Merkel sets limits on euro zone risk-sharing

European leaders agreed on Friday to press on with further steps to tackle their debt crisis but German Chancellor Angela Merkel threw out a proposal to boost risk-sharing with a fund to help euro zone states in trouble.

Germany's rejection of an idea strongly backed by France showed the potential for more tensions over crisis management, a day after the bloc clinched a deal on euro zone-wide banking supervision and approved long-delayed aid to Greece.

After more than eight hours of late-night talks, leaders promised to push ahead with setting up a mechanism to wind down problem banks and launched talks on how to make countries stick to economic targets with the help of a common fund.

But at an early morning news conference, Merkel made clear that proposals for a substantial "shock absorber" fund and common unemployment insurance were off the table, setting out a far more restrained carrot-and-stick vision.

"We are talking about support linked to improvements in competitiveness." Merkel told reporters of the fund envisaged.

"We are talking about a very limited budget.
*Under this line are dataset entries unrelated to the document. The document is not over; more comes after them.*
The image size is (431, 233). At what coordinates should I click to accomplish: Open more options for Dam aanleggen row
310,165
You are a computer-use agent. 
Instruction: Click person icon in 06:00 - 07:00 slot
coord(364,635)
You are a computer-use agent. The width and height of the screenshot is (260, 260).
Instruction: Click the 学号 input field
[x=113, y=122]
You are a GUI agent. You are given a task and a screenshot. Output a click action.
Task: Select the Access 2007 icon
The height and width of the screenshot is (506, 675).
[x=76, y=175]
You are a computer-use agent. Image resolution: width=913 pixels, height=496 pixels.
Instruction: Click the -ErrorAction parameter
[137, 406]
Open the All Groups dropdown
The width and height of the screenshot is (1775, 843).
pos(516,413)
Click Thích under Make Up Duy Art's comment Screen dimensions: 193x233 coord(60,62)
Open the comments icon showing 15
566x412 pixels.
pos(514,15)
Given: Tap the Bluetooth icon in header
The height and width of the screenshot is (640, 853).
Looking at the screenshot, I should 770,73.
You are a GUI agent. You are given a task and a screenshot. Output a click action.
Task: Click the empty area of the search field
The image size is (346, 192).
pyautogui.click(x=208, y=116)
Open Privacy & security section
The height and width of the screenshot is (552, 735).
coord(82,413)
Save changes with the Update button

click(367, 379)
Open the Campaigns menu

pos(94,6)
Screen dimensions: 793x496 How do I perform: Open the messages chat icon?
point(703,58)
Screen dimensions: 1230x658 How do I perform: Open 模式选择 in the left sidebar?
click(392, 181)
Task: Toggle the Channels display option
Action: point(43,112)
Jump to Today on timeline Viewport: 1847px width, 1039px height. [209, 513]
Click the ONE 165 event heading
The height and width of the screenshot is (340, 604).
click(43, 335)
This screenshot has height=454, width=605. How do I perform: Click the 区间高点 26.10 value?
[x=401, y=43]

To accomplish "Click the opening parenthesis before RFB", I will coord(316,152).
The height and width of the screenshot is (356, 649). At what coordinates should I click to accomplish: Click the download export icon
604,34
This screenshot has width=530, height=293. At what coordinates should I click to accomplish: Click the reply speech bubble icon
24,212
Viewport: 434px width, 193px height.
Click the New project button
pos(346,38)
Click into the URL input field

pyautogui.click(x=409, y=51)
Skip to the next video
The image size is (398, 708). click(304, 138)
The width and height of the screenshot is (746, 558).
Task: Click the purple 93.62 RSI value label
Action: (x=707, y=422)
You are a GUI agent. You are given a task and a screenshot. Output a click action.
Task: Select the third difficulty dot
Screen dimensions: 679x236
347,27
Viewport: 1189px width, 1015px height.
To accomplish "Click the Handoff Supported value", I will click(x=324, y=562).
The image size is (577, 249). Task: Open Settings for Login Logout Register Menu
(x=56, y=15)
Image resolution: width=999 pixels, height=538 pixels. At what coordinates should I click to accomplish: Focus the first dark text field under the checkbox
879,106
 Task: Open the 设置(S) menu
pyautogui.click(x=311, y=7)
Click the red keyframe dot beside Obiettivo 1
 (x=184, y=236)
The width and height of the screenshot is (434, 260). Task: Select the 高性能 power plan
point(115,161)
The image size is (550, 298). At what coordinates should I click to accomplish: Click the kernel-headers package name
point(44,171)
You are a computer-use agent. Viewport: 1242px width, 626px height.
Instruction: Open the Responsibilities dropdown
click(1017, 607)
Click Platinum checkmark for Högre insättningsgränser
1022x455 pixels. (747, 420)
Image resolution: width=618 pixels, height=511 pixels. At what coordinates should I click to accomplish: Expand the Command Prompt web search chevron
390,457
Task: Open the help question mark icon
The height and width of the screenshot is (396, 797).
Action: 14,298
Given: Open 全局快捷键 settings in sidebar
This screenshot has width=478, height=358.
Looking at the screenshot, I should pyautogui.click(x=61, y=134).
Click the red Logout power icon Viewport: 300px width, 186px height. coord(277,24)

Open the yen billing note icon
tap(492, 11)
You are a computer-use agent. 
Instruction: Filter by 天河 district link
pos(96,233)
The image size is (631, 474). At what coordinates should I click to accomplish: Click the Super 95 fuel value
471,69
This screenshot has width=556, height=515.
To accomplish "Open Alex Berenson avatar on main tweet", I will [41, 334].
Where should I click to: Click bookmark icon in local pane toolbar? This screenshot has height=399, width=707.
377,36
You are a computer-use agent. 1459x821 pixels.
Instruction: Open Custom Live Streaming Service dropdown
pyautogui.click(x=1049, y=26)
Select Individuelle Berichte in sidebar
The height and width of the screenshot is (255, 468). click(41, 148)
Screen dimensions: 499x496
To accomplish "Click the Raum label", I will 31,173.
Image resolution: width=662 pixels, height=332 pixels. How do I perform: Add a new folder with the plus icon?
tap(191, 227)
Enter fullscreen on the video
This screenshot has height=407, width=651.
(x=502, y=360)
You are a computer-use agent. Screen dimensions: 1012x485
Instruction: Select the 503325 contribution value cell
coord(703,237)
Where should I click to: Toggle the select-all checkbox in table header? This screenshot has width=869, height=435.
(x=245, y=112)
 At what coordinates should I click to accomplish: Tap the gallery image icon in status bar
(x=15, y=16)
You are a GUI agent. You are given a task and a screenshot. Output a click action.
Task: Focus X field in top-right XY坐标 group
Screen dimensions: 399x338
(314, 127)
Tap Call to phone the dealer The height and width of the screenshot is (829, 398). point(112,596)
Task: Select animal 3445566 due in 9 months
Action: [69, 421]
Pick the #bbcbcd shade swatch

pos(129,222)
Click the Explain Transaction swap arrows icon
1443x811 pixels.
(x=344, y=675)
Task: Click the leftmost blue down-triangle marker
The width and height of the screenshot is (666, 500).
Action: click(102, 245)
Not three digit billions, rather 10 or 15 or 20 billion euros."

European Council President, backed by France and other countries, proposed in the run-up to the summit establishing a more ambitious "fiscal capacity" for the euro zone that could form the basis for common debt issuance -- an idea seen with great skepticism in Berlin.

French President Francois Hollande insisted the aim of closer fiscal integration would still be to bolster growth and jobs as well to encourage reform.

However he distanced himself from the idea of a large euro zone standby budget to tackle one-off economic shocks.

"I prefer to talk about a solidarity mechanism," he told a news conference, adding that leaders had charged EU President Herman van Rompuy with setting out the details next year.

With officials concerned about complacency creeping into decision-making now that financial markets have calmed and the crisis seems less acute, leaders appeared intent on showing that they are not relaxing.

That said, German elections late next year and France's reluctance to consider any EU treaty changes needing an awkward referendum before European Parliament elections in 2014 are already putting a brake on the pace of decision-making and limited the summit to verbal commitments rather than decisions.

"CASSANDRAS"

The two-day summit, the sixth and last of 2012, had been intended as a detailed discussion on how best to overhaul economic and monetary union and correct the problems that have fuelled three years of debt crisis.

The meeting was held just hours after EU finance ministers achieved a significant breakthrough in negotiations over a 'banking union' by agreeing that the European Central Bank would be made the chief supervisor of euro zone banks.

That decision, and another by euro zone ministers to release up to 50 billion euros in new aid to Greece, marked two positive developments after a long year of crisis-management and took some of the pressure off leaders to make major strides.

ECB President Mario Draghi hailed the deal on banking supervision, the first stage towards a banking union with more pooled sovereignty, as an important step towards a stable economic and monetary union.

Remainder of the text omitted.